Currently the code goes:

outputs = # ... model outputs
# ...
next_token_scores_processed = logits_processor(input_ids, next_token_scores)

next_token_scores = next_token_scores_processed + beam_scores[:, None].expand_as(next_token_scores)

# Store scores, attentions and hidden_states when required
if return_dict_in_generate:
    if output_scores:
        scores += (next_token_scores,)
    if output_attentions:
        decoder_attentions += (
            (outputs.decoder_attentions,) if self.config.is_encoder_decoder else (outputs.attentions,)
        )
        if self.config.is_encoder_decoder:
            cross_attentions += (outputs.cross_attentions,)

    if output_hidden_states:
        decoder_hidden_states += (
            (outputs.decoder_hidden_states,)
            if self.config.is_encoder_decoder
            else (outputs.hidden_states,)
        )

# ... THEN do beam scorer process logic that actually picks the tokens to go with
beam_outputs = beam_scorer.process(
    input_ids,
    next_token_scores,
    # ...
)
beam_scores = beam_outputs["next_beam_scores"]
beam_next_tokens = beam_outputs["next_beam_tokens"]
beam_idx = beam_outputs["next_beam_indices"]

input_ids = torch.cat([input_ids[beam_idx, :], beam_next_tokens.unsqueeze(-1)], dim=-1)

So currently it's:

STEP_1 input_ids -> step_1_scores -> SAVE
beamsearch(step_1_scores) -> beam_scores_1 -> STEP_2 input_ids

STEP_2 input_ids -> step_2_scores -> SAVE
beamsearch(step_2_scores) -> beam_scores_2 -> STEP_3 input_ids

and I think what you want is

STEP_1 input_ids -> step_1_scores
beamsearch(step_1_scores) -> beam_scores_1 -> SAVE -> STEP_2 input_ids

STEP_2 input_ids -> step_2_scores 
beamsearch(step_2_scores) -> beam_scores_2 -> SAVE -> STEP_3 input_ids

or maybe even save before AND after beam search.

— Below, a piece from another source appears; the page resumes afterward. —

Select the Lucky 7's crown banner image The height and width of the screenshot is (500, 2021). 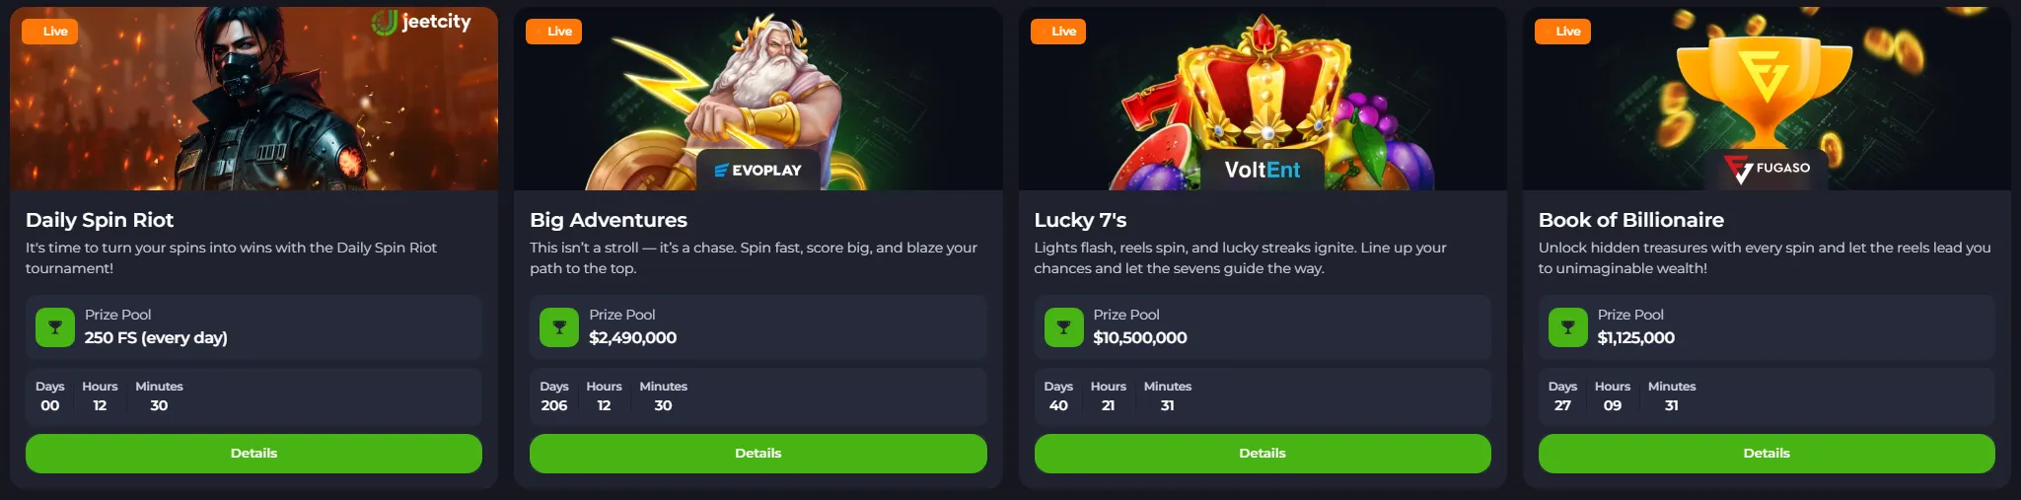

I think that @rbbb 's ultimate source of confusion is due to the fact that beam_scores_1 != step_2_scores. This will give you proper scores for the beams that generated the output, not the beams that were present when the nth token was generated.

@patrickvonplaten what do you think?

rbbb commented 2 years ago

Yes, it depends what you want in those scores. I think currently it's the score for the n beams that were present in the search at the time that token in the sequence was chosen (even if a beam gets overwritten).

For most applications, I think people would want the probability of each token at each step of sequence creation (and ultimately, perplexity). But ultimately you'd have to ask people who use the library.

patrickvonplaten commented 2 years ago

Hey @rbbb,

We've had quite some discussion about what exactly we should save in the scores list. Could you maybe take a look at this PR: https://github.com/huggingface/transformers/pull/14654 and all the linked issues to understand why beam_scores are implemented the way they are?

As you can see in the PR we don't save the conditional beam scores anymore, but the processed per token probabilities, so that it should be rather straight-forward to compute the perplexity

rbbb commented 2 years ago

@patrickvonplaten Looking at your discussion on the discuss page linked, this is exactly: "The problem now is that the scores don’t really give any information about the probability of token j at time i which is what most people seem to be interested in." So this issue is exactly another way of saying "I'd like to have the token probabilities (forward if it's autoregressive) for a given beam", which is exactly #14612, #14086, #14065 and the request at the end of #10012.

Also I think @cwkeam is right, my patch confuses scores before generating n_beams*2 next tokens and after. It does give legible output about which tokens are generated with which probability (might not be 100% correct though).

I guess I just expected to be able to do tokenizer.batch_decode(torch.topk(outscores[0,:,:], k=5)[1]) to see the top 5 tokens that could be generated at each step on the beam that generated the first phrase, and an additional softmax for the probas ...

Closing this issue for now as it is exactly similar to the previous issues mentioned.